With some rare exceptions here and there, but a girlfriend won't usually present itself to you on a silver platter.

Also, if you're too anxious or paranoid, not having a girlfriend is the least of your concerns.
Step 1 is starting to get over these issues, getting a girlfriend is step 10.

What makes a guy 'quality'?

You don't. Can you please stop making these threads?

Browse any of your archived threads, you should find many answers. Do you really need to hear the same thing ad nauseam? I will just tell you that a man who is too anxious and paranoid to ask a girl out is decidedly not a quality guy.

I have some days where I'm mostly fine and others where I feel like everyone is starring at me while walking on the street.
I'm mostly fine in communications, may seem just a bit weird but nothing out of the ordinary. I can even hold a conversation with a girl but when it comes to romance and asking someone out it all goes away. I can never ask someone out out of fear of rejection and gossip it would bring.

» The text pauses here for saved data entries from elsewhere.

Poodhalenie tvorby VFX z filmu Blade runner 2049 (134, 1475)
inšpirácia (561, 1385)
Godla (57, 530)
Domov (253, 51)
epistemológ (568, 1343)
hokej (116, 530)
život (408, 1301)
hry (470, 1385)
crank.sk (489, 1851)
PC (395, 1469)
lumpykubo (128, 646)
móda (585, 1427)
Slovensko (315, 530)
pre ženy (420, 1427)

One could list couple traits (ambition, confidence, sense of humour, wit, looks, etc) but it's basically about being a person others want to be around and spend their time with. Most simple way to accomplish it, would be pursuing your own goals.

Why do you think this doesn't vary girl to girl? Some one one who will bridal carry her to bed gently every night and some want to be garroted with pillowcases and rammed up the poop chute while being called Daddy's Little Whore.

General quality traits are adaptability, open-minded essence and confidence in your beliefs (but compounded by the former two so as to ensure you're not just a stuck up prick).

Good points to avoid are putting pressure on people, being overly dependant on others and being quick, or apt, to blame others for problems to which you could simply hold yourself accountable.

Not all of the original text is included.